Latinamerica Press / January 25, 1996
By Larry Luxner
MIAMI -- Washington's efforts to derail the European Union's complicated banana trade regime at the expense of small Caribbean banana-producing nations "smacks of extra-territorialism" and threatens to tear apart the region's economy, warned several speakers at a recent business conference in Miami.
Edison James, prime minister of Dominica, is demanding that the United States drop its Section 301 investigation into the EU's banana trade preference program, and end its support for a World Trade Organization challenge filed in November 1994 by Chiquita Brands International and the Hawaii Banana Growers Association.
James, speaking before a packed audience at the 19th annual Miami Conference on the Caribbean and Latin America, warned that his small nation -- which along with Grenada, St. Lucia and St. Vincent comprise the Windward Islands -- might even be forced to grow illegal drug crops if trade preferences that existed long before the formation of Europe's single common market came to an end.
"The only market for the Caribbean is Europe and we will fight to hold onto this market," the prime minister warned. "If this is what free trade means, then we in the Caribbean need to think again. The stakes are too high."
For the past several months, Cincinnati-based Chiquita has been pressuring the U.S. Trade Representative's Office to take action against the European Union for continu-ing those benefits under the Lome Convention. The company's argument that favorable prices and quotas for Caribbean-produced bananas discriminate against Chiquita, which doesn't grow bananas in those countries. The Cincinnati company's chief ally in Congress happens to be Rep. Bob Dole (R-Kans.), a friend of Chiquita President Carl Lindner.
"Our economic and social stability depends on the special banana regime. Sadly, that regime is under threat, and that threat is being led by the United States," said James.
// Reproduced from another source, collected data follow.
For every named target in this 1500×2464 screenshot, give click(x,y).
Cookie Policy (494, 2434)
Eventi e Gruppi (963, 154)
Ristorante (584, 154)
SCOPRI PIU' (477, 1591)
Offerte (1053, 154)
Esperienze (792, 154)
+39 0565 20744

Neither company spokeswoman Magnes Welsh nor Manuel Rodríguez, who oversees Chiquita's Latin American operations, could be reached for comment. But the company's position on the issue is already well-known: it says trade preferences for Caribbean banana growers clearly discriminate against U.S. companies like itself which want a fair share of that market, and that the dispute is between the United States and the EU -- not an attack on the Caribbean itself.
James, who was chief of the Dominica Banana Growers Association before his inauguration as prime minister six months ago, said nothing could be farther from the truth.
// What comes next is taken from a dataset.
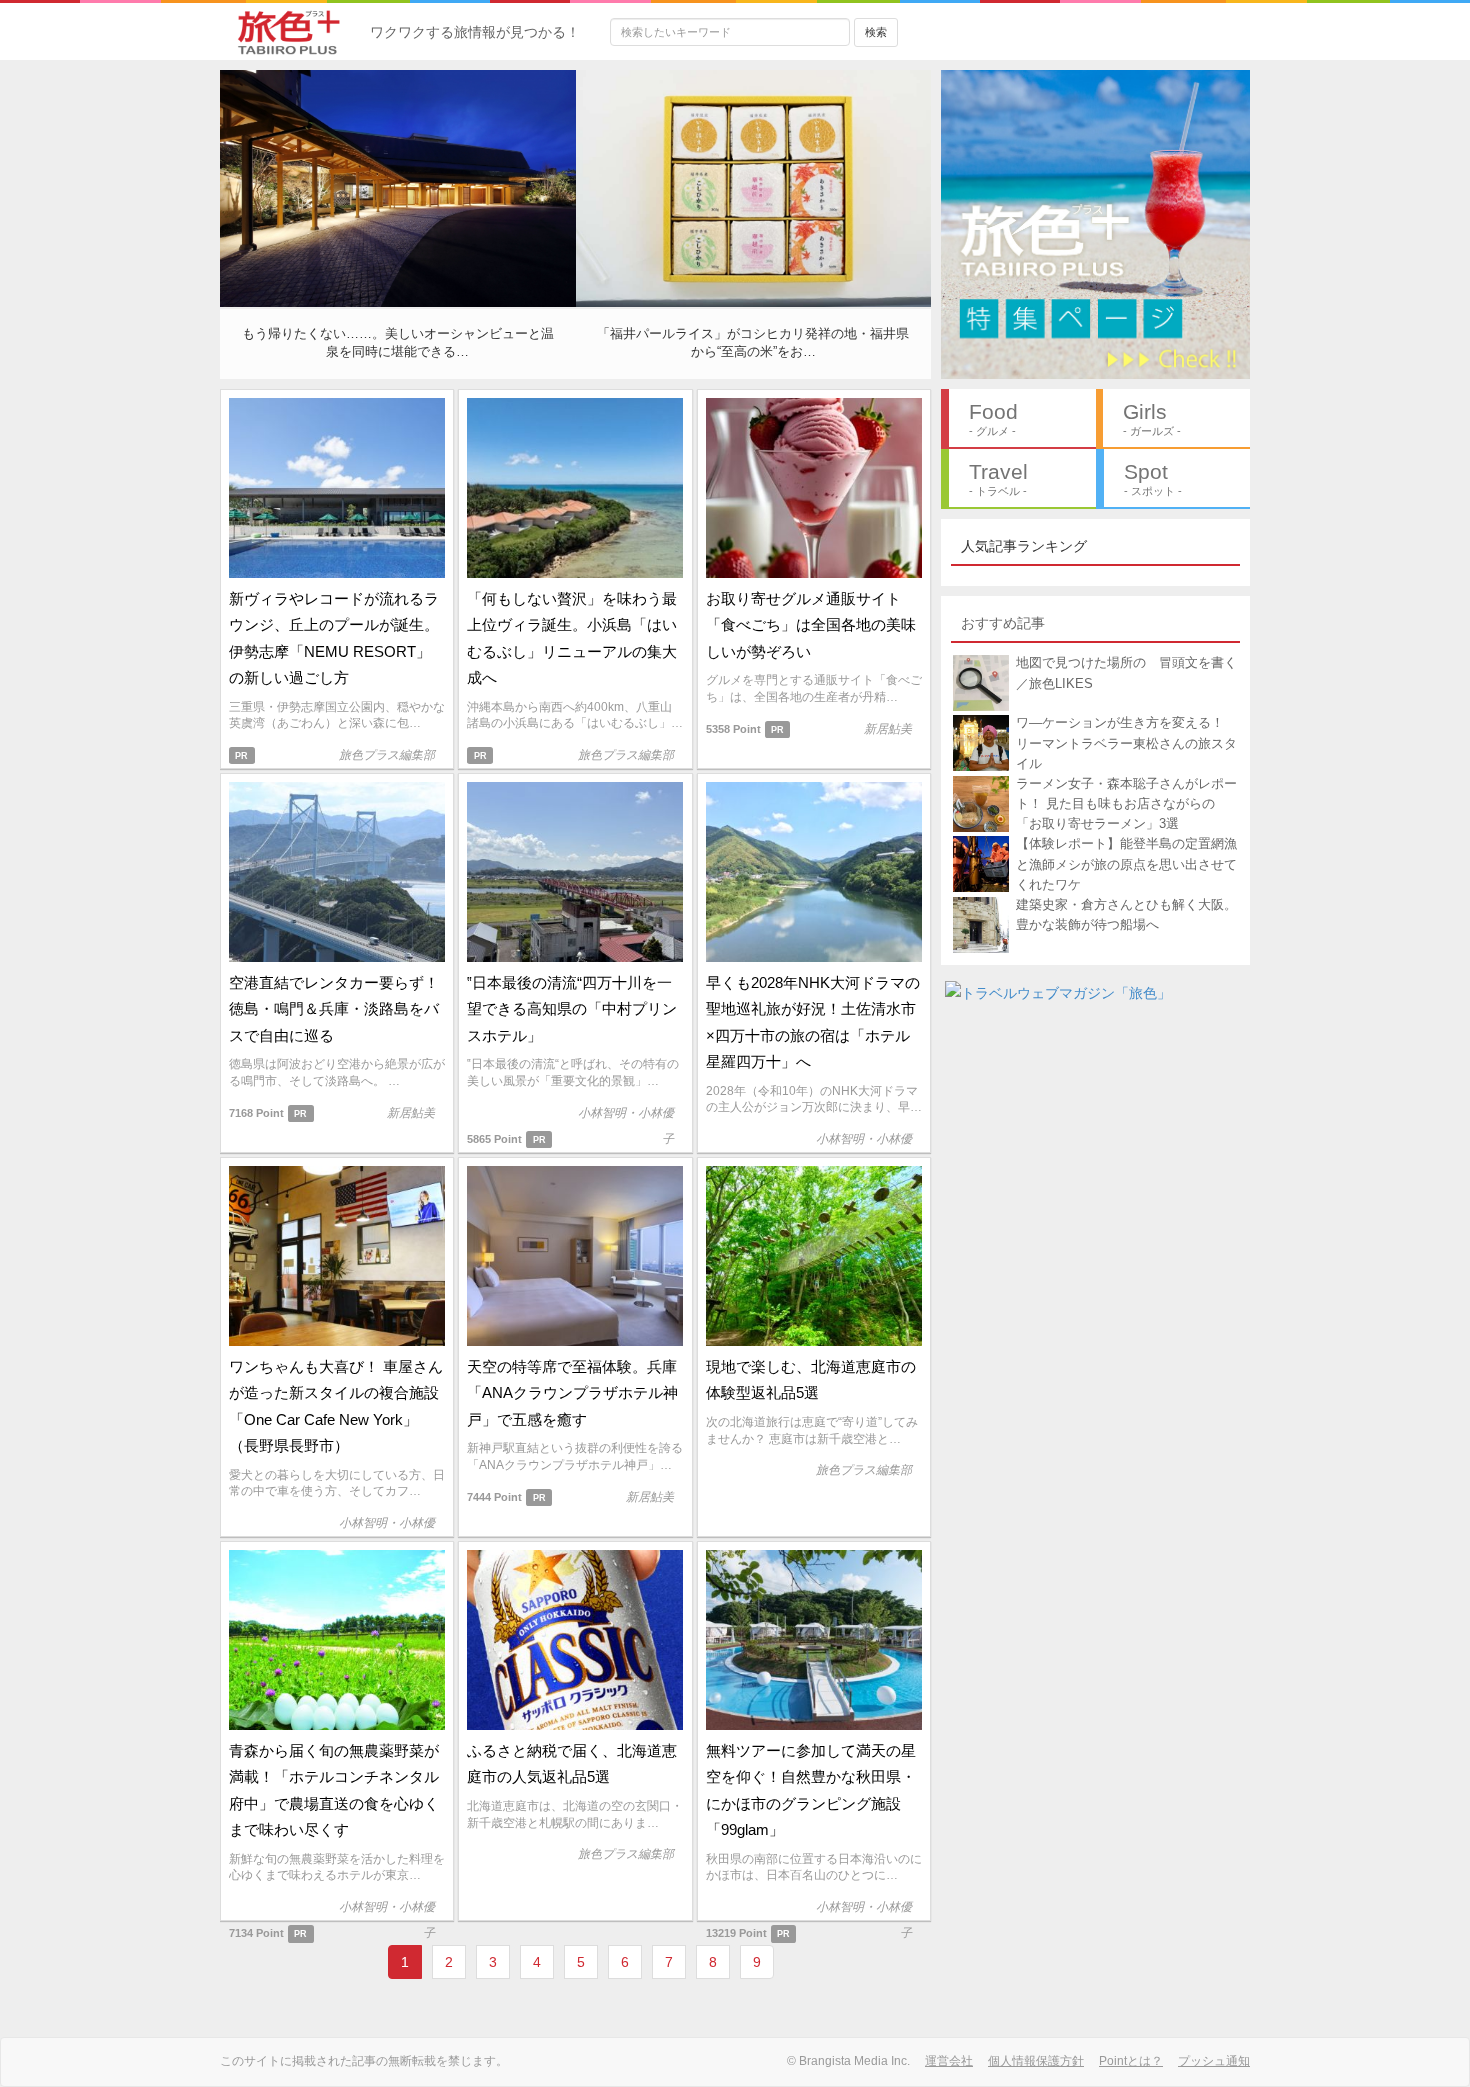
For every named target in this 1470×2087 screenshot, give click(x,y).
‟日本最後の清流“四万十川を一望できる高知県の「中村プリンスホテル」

"It's a totally false premise that the EU regime is designed to discriminate. Its real purpose is to support the Caribbean's vulnerable economies," said James. "It fulfills a binding commitment to producing nations that they should be no worse off under the regime than they were under the national arrangements. Seeking to remove those elements will have the immediate effect of transferring trade to the three U.S. companies which together have 40% of the market."
James added that eliminating the trade preferences "will severely damage the economies of the Caribbean, and totally destroy the Windward Islands. We cannot see how it would be in U.S. interests to bring about such turmoil."
Before 1993, Dominica and six other English-speaking Caribbean nations had duty-free access to the British banana market, in much the same way Spain, Portugal and Greece protected their own domestic industries. Under the Lome IV convention, signed in 1989, a common European banana regime was to replace individual national quotas. But putting that into practice hasn't been easy.
"The banana issue is the most complex problem I've ever come across in my life," quipped Peter Pooley, director-general of the European Commission. "Until 1992, we had seven different regimes for bananas. Under the Greek regime, for instance, no bananas could be imported until every Greek banana had been eaten. In other countries, there were various degrees of protection. With a single market, the EU was faced with bringing all these regimes together. Some 220 pieces of main legislation had to be passed through the European Parliament, but the banana regime was literally passed at the last single moment. It was also the very last matter to be settled on the very last night of the Uruguay Round."
Currently, the Windward Islands has 27,000 banana farms employing 57,000 people, or about 25% of the entire labor force. Bananas account for half of all exports and 90% of the total agribusiness industry on Dominica and St. Lucia. Said Edwin Laurent, the Eastern Caribbean's ambassador to the EU: "It keeps people on the land and prevents flight to cities."
Laurent, who also spoke at the Miami conference, warned that a collapse of the banana industry would lead to social unrest, increased unemployment and more emigration to the United States. He added that since the United States doesn't export bananas, it should stay out of the issue and stop trying to punish countries like Colombia and Costa Rica, which do sell bananas to the Europeans.
"We pose no threat whatsoever to U.S. commerce," he said. "It is unacceptable to try to bully these countries into abandoning the regime just because one company doesn't like it. It is our companies, not the United States, which will suffer. To say it's a dispute between the Caribbean and the EU misses the point."